(READING TEXT):
-.-.-

Wednesday, March 13, 2019

Professor Dickinson is dead



David's supervisor, Professor Dickinson, was one of the leading academics in Britain in her field. She died tragically when David was at the end of his second year. His supervision was taken over by an experienced researcher whose range of concerns was different and who had only a general interest in David's topic. 

David did not think it necessary to tell his new supervisor in any detail what he was doing, having it clear in his mind that Professor Dickinson would have given her approval. He thus worked without supervision for a further 18 months. When he came to submit his thesis the examiners felt that he had suffered from lack of supervision, which in the circumstances should be taken into account, but that they could award him only an MPhil, not a PhD. He appealed, but in due course the university confirmed the decision.

From How not to get a PhD. Notice, if you will, that it is David's fault his new supervisor failed to provide adequate supervision, that his university failed to provide an adequate supervisor, that the university failed to supervise that supervision; it is almost as if it were David's fault that Professor Dickinson died. In this story are contained the two most important lessons that any PhD candidate can learn: whatever goes wrong, it will be your fault; whatever goes wrong, you will suffer the consequences.

-.-.-

(SOURCE DATA):
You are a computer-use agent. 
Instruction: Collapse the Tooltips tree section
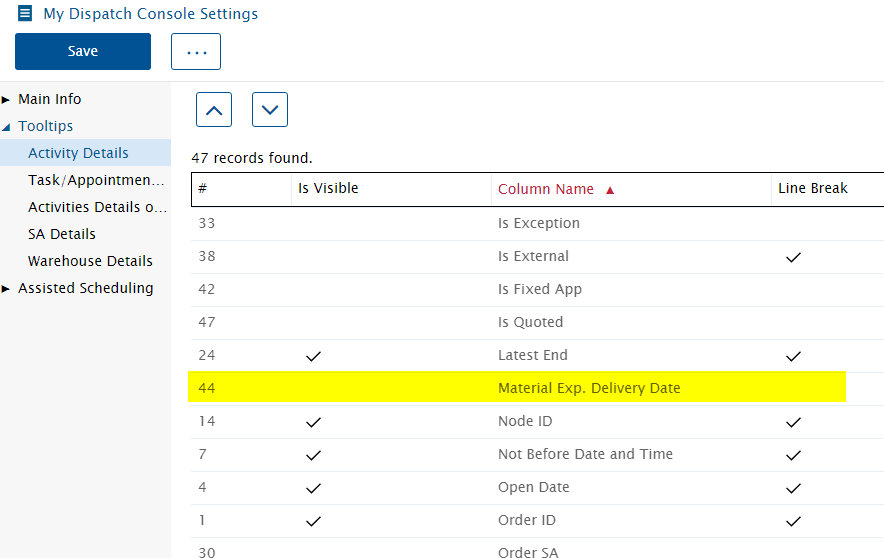[x=6, y=127]
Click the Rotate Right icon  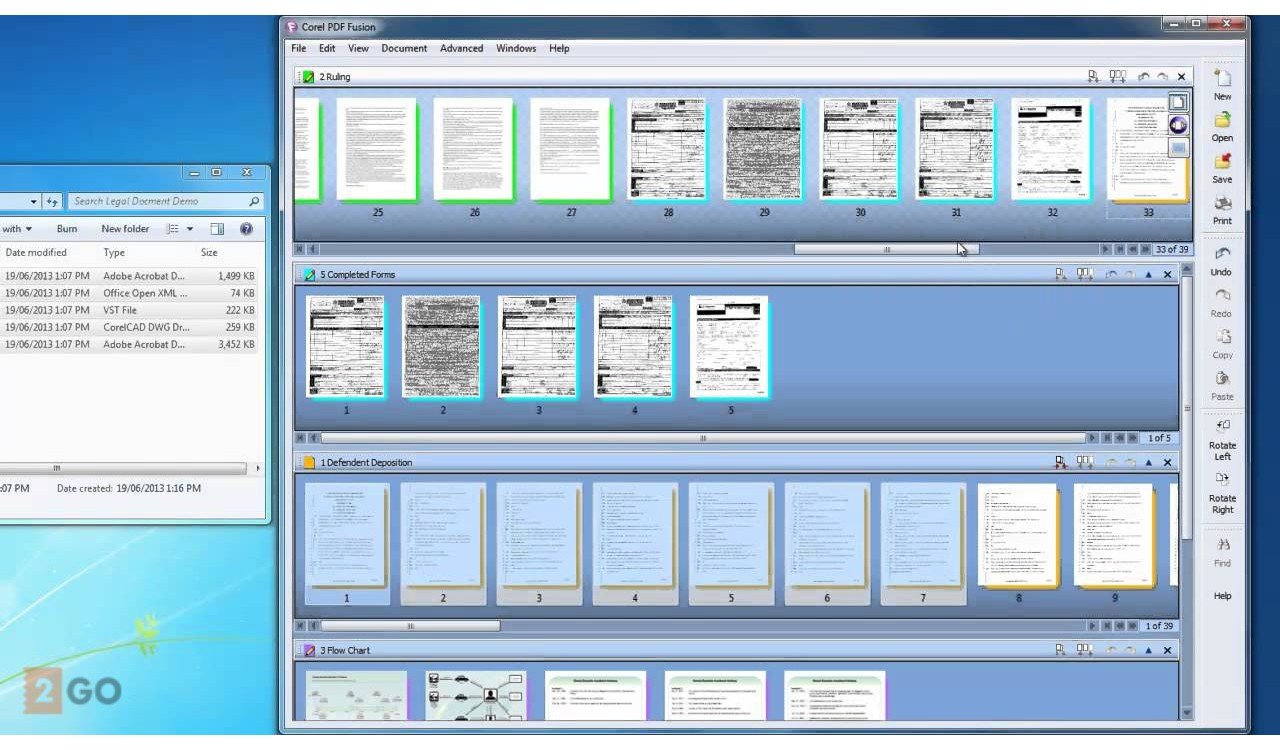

-.-.-

(WRITTEN INSTRUCTION A):
In the post about David's PhD, how long did David work without supervision after his new supervisor took over?
(WRITTEN INSTRUCTION B):
Resume the post about David's PhD, picking up right after its final sentence.
The data that comes after the post about David's PhD is unrelated to it.

(TASK RESPONSE A):
A further 18 months.

(TASK RESPONSE B):
Every new candidate should be told the tale of Professor Dickinson's tragic death and David's tragic MPhil. To avoid future disappointment, the candidate should learn - as soon as possible after paying the first year's fees - that that he or she has reached the bottom of the heap. Everybody in the university, academics and  administrators alike, is of greater importance and has higher priorities than the PhD candidate.



The university's employees also are blissfully free of any responsibility for their actions. They can forget to do what they are paid to do, they can take holidays without ensuring that their work will be done by someone else, they can act with gross incompetence or gross moral turpitude; they can do all of the above in a single day, yet still they will not be held accountable.


Boy With Cat (Jean Bourgoint), by Christopher Wood, 1926; Kettle's Yard, Cambridge.




Haunted Luau, by Lyon.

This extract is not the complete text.